- Grassed informal open space in the reserve looking west, prior to North East Link construction.
- Interactive map of Koonung Creek Reserve
- Location: Melbourne
- Coordinates: 37°46′51″S 145°05′44″E﻿ / ﻿37.780891°S 145.095517°E
- Area: 313,352sqm
- Operator: City of Boroondara
- Paths: Mix of formal and informal pathways
- Terrain: Linear park
- Water: Wetlands
- Vegetation: Australian Native
- Public transit: Bus routes 207, 284, 285, 309, 907, 908
- Facilities: Playground, barbeques, toilets, Dog off-lead

= Koonung Creek Reserve =

Park in Victoria, Australia

Koonung Creek Reserve is a linear park in the suburb of Balwyn North, Melbourne, Australia. It follows the path of the Eastern Freeway from Bulleen Road in the west to Doncaster Road to the east.

== History ==
The area has been green open space since before European settlement, being situated in a valley near the Yarra River. It was not formally declared as parkland as late as 1966, and its exact date of proclamation is unknown.
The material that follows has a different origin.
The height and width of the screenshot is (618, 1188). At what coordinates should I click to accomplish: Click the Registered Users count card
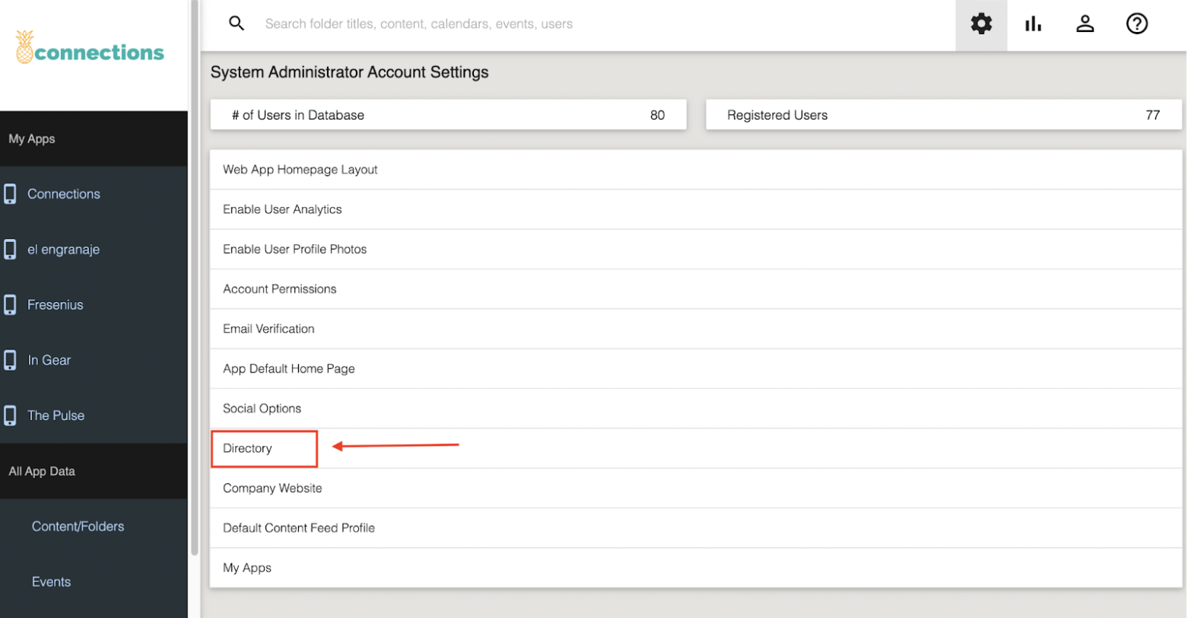942,115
It remained relatively unaffected by suburban development in its immediate vicinity until the construction of the second stage of the Eastern Freeway in 1982. To provide some compensation for the significant loss of green space by the construction of the freeway, the Country Roads Board and the affected municipalities of Camberwell and Doncaster & Templestowe planted over 12,000 trees, primarily on the North Balwyn side of the freeway. The works also included undergrounding Koonung Creek for 2.4 km to allow for construction of the freeway. These works formed the basis for the use of the area as parkland.

The construction of the freeway through the area also sparked the commencement of a long-standing issue between local residents and the state government on traffic noise. Residents and the local council have lobbied the state government for many years to improve noise attenuation measures, particularly on the stretch of the road in Koonung Creek Reserve. The lack of any artificial noise barriers, relying instead on small dirt mounds and vegetation, has resulted in noise levels well above the 63 decibel limit for new freeways.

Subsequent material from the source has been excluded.